Background: Ceramides and their role in various signaling pathways are believed to regulate distinct cellular effects. Accumulation of ceramides seems to be associated with an inflammatory phenotype negatively affecting cellular viability and mitochondrial metabolism.

Aim: The purpose of our study is to identify underlying ceramide signaling pathways and characterize downstream effects on cell survival and metabolism.

Methods: Ceramide Synthase 2 (CerS2) was overexpressed in human fibroblasts (hFSF) with the p3xFLAG-CMV7 vector (FLAG-CerS2). The empty vector was used as transfection control (FLAG-TC). In parallel cells were preincubated with MitoTempo (20 µM, 2h, MT) or Fumonisin B (100 µM, 4h, FuB) to mitigate CerS2 effects. Transfection success as well as expression of other proteins of interest was measured with Western Blot (WB) and immunofluorescence (IF). Ceramide levels were determined with mass spectrometry. Illustrations were done with laser scanning microscopy (LSM) or electron microscopy. Gene expression was assessed with qPCR. Mitochondrial viability and activity were measured with seahorse analysis.

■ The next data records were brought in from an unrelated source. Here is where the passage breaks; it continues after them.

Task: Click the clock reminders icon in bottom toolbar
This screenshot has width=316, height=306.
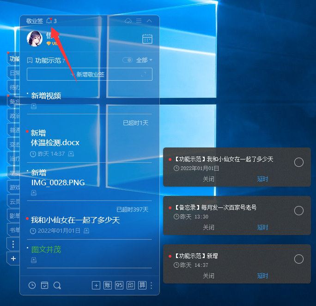Action: pos(32,285)
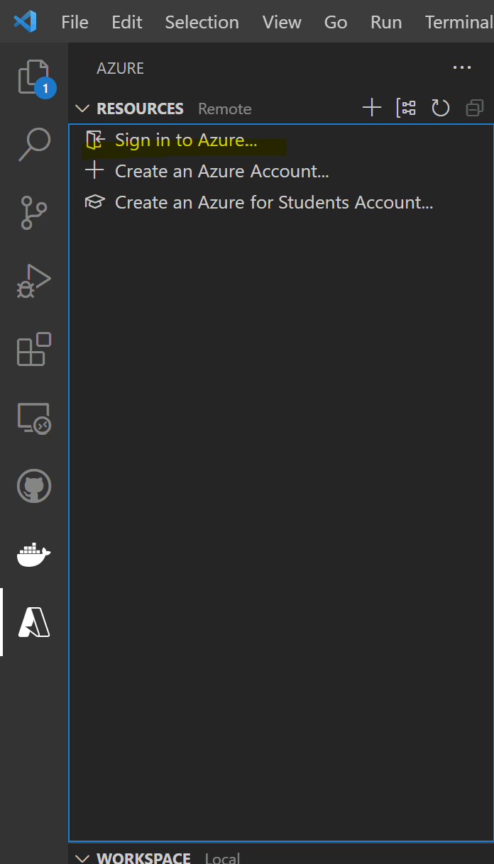Image resolution: width=494 pixels, height=864 pixels.
Task: Click the Group By icon in the Resources header
Action: coord(406,108)
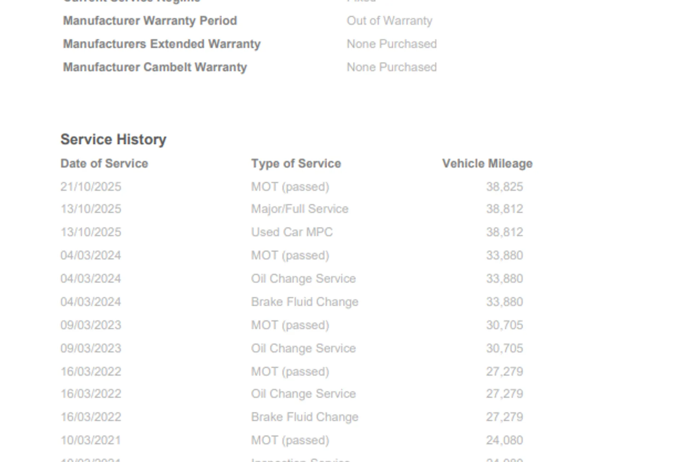Click the Major/Full Service entry
The height and width of the screenshot is (462, 693).
(x=300, y=209)
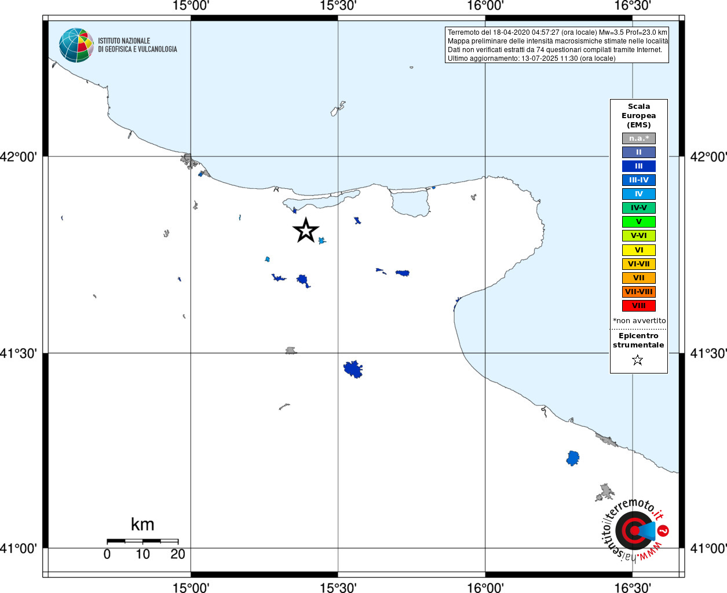
Task: Click the Istituto Nazionale di Geofisica text
Action: coord(137,45)
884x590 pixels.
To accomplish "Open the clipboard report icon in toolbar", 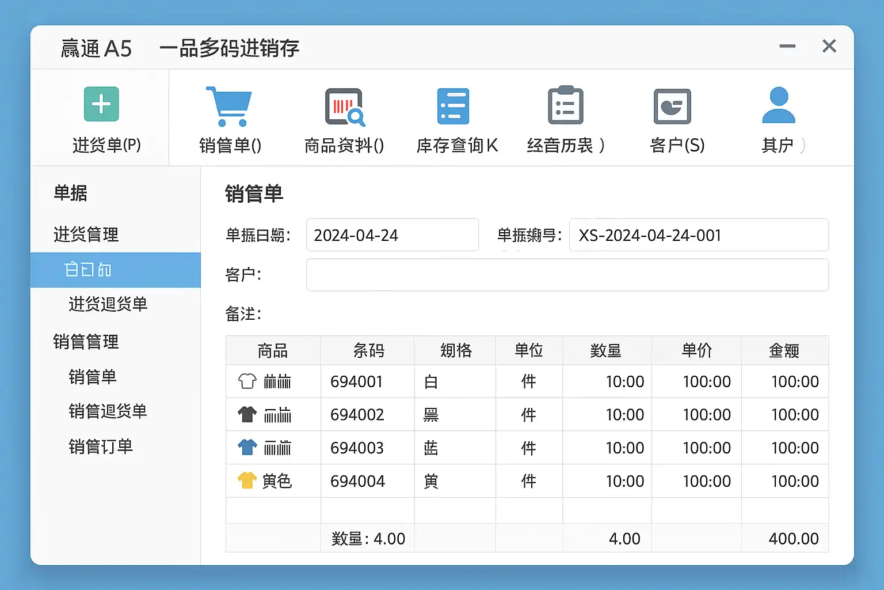I will pyautogui.click(x=565, y=106).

Results: CerS2 overexpression (1.6 ± 0.18, p<0.001 for IF, 4.2 ± 0.44, p=0.04 for WB) led to increased long chain and very long chain ceramides (C14:0-C24:1) (2.12 ± 0.08, p=0.009), with the highest peak for C24:0 (2.9 ± 0.15, p=0.006). Coherently to the increase of proinflammatory ceramides, cytokines IL-6 (2.0 ± 0.40, p=0.03) and IL-1β (8.5 ± 0.57, p=0.05) as well as mitochondrial ROS (1.60 ± 0.12, p<0.001) were elevated. Preincubation with MT as well as FuB reduced cytokine and mitochondrial ROS level. Mitochondrial impairment was assessed with MitoTracker staining, electron microscopy, qPCR and seahorse analysis. qPCR revealed reduction of the mitochondria fusion genes MFN1 (0.86 ± 0.08, p=0.04) and MFN2 (0.68 ± 0.10, p=0.02), while seahorse analysis verified mitochondrial damage through reduced ATP production (0.82 ± 0.10, p=0.003). Preincubation with MT and FuB reversed decreased MFN1 and MFN2 level, but were not strong enough to reverse reduced ATP production. CerS2 overexpression increased fatty acid associated gene expression of CD36 (3.61 ± 0.26, p<0.001) and reduced CPT1B (0.42 ± 0.65, p=0.02) expression. CD36 was reversed to non- significant level after FuB preincubation but not with MT.

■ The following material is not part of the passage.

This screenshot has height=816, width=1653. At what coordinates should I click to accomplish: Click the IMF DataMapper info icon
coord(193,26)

Conclusion: CerS2 overexpression led to increased ceramide production causing lipotoxicity accompanied by inflammation characterized and mediated by increased cytokines and mitochondrial ROS level. The subsequent impairment of mitochondrial structure and function was in part reversed by the reduction of ceramides with FuB or reduction or mitochondrial ROS with MT improving cell viability. Thus, regulation of ceramide levels through control of CerS2 activity might represent a novel therapeutic option for the control of cardiotoxicity.